| Document section |
+++

Monday, April 11, 2016

moments



"You should think about coming."  

I got three of those phone calls. Not come now, or this is it, or tomorrow might be too late. 

"You should think about coming."

I froze every time. I didn't want to make that decision, as if making it acknowledged things were that bad. That there was a chance my mom wouldn't survive. That in a heartbeat she could be gone. 

I wanted someone to tell me what to do. 

I wanted someone to tell me it would be ok. Deeper than that, I wanted my mom to tell me she would be ok.

But she wasn't. 

I flew down three times last month, not knowing, when I got on the plane if she'd still be there when I landed. I spent hours and hours in ICU's and critical care rooms. Acclimating to incessant beeping and pulsing monitors. Negotiating with doctors and nurses in a language I didn't understand. Days full of stents and hospital psychosis, oxygen masks and ice chips, fresh blood and more medications than one could imagine, cajoling her into sipping water, eating, and breathing deep. When she told me she loved me and that I couldn't help being so annoying, my heart swelled. It was a moment. 

It became about moments. 

When she was on breathing and feeding tubes but smiled when she saw me. 

That was a moment.  

When she told me that I come and miracles happen. 

Moment. 

When she said she had been in a bad place but when I got there she was able to get back to the other side. Or: I feel such happiness knowing I've raised such a lovely, thoughtful daughter

Moment. And moment.

+++

| Data for analysis |
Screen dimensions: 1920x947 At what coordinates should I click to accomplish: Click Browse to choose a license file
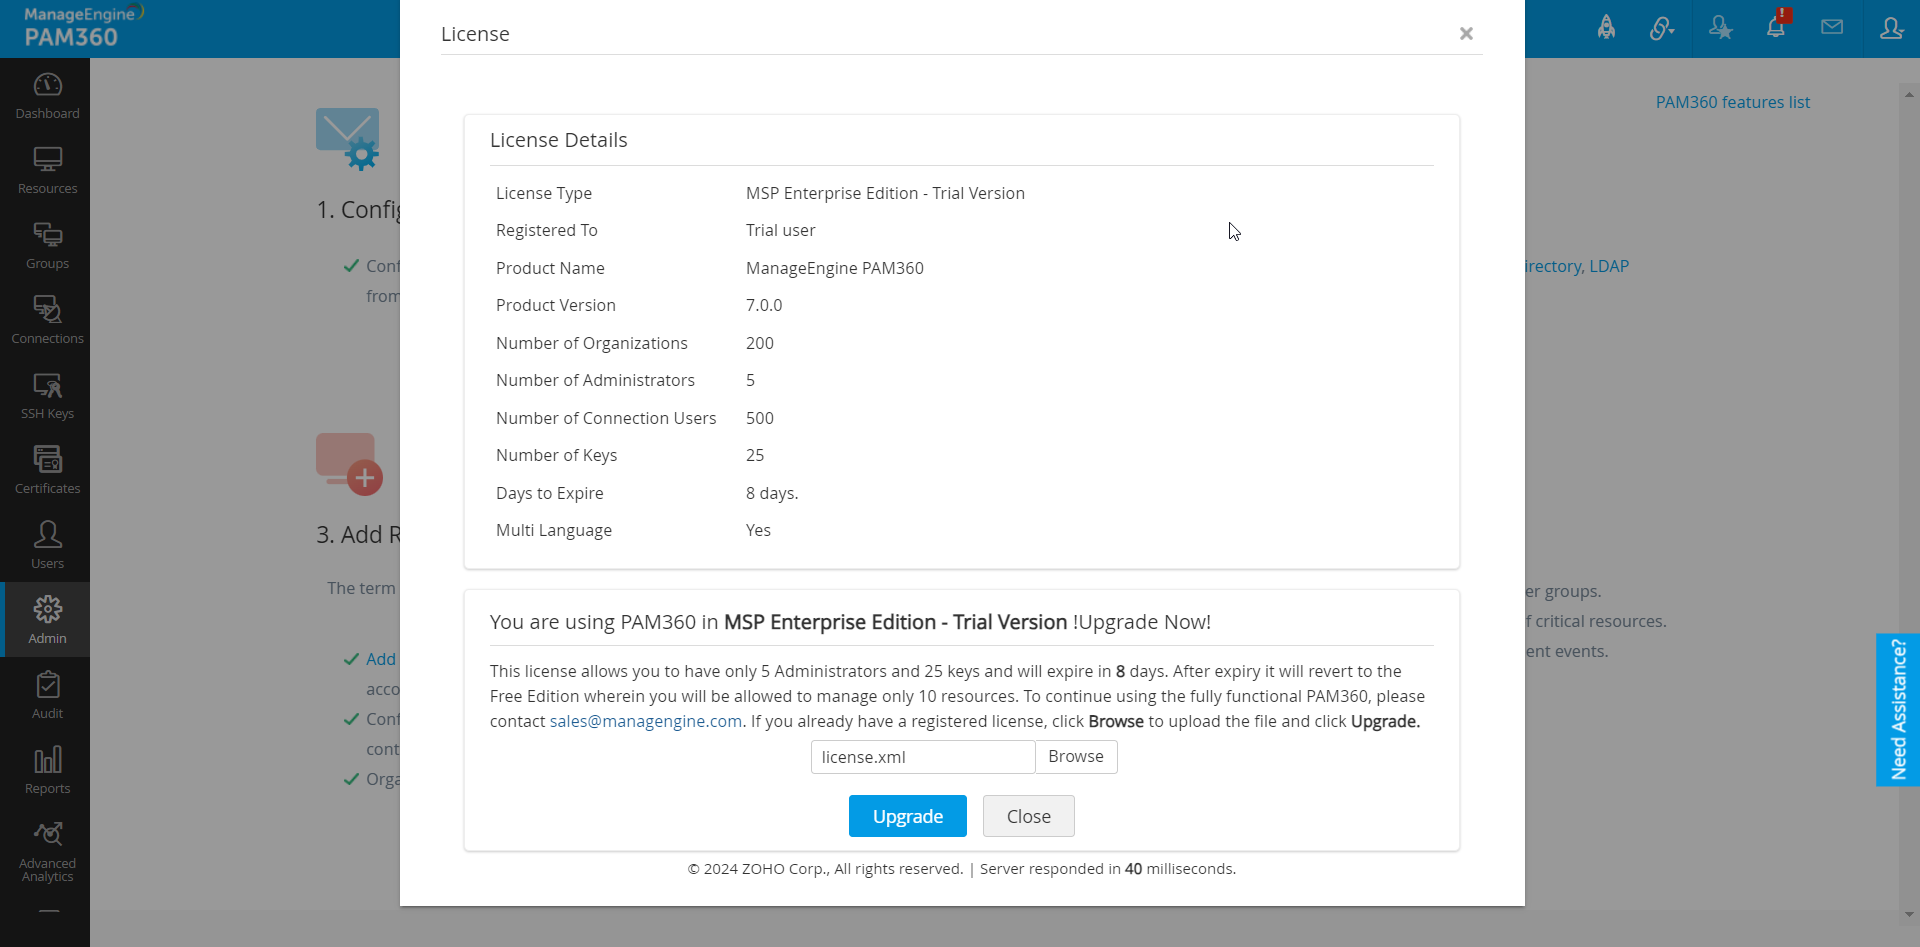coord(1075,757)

+++

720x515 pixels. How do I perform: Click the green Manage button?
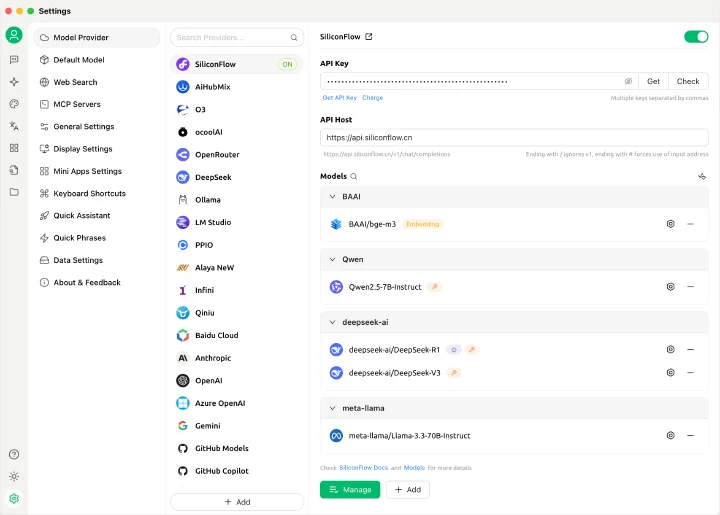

+++

| Work to complete |
Copy out the text about a mother's hospital stays, starting at "I got three" and ending at "But she wasn't.", with "my mom" changed to "my mother" throughout.

| Result below |
I got three of those phone calls. Not come now, or this is it, or tomorrow might be too late. 

"You should think about coming."

I froze every time. I didn't want to make that decision, as if making it acknowledged things were that bad. That there was a chance my mother wouldn't survive. That in a heartbeat she could be gone. 

I wanted someone to tell me what to do. 

I wanted someone to tell me it would be ok. Deeper than that, I wanted my mother to tell me she would be ok.

But she wasn't.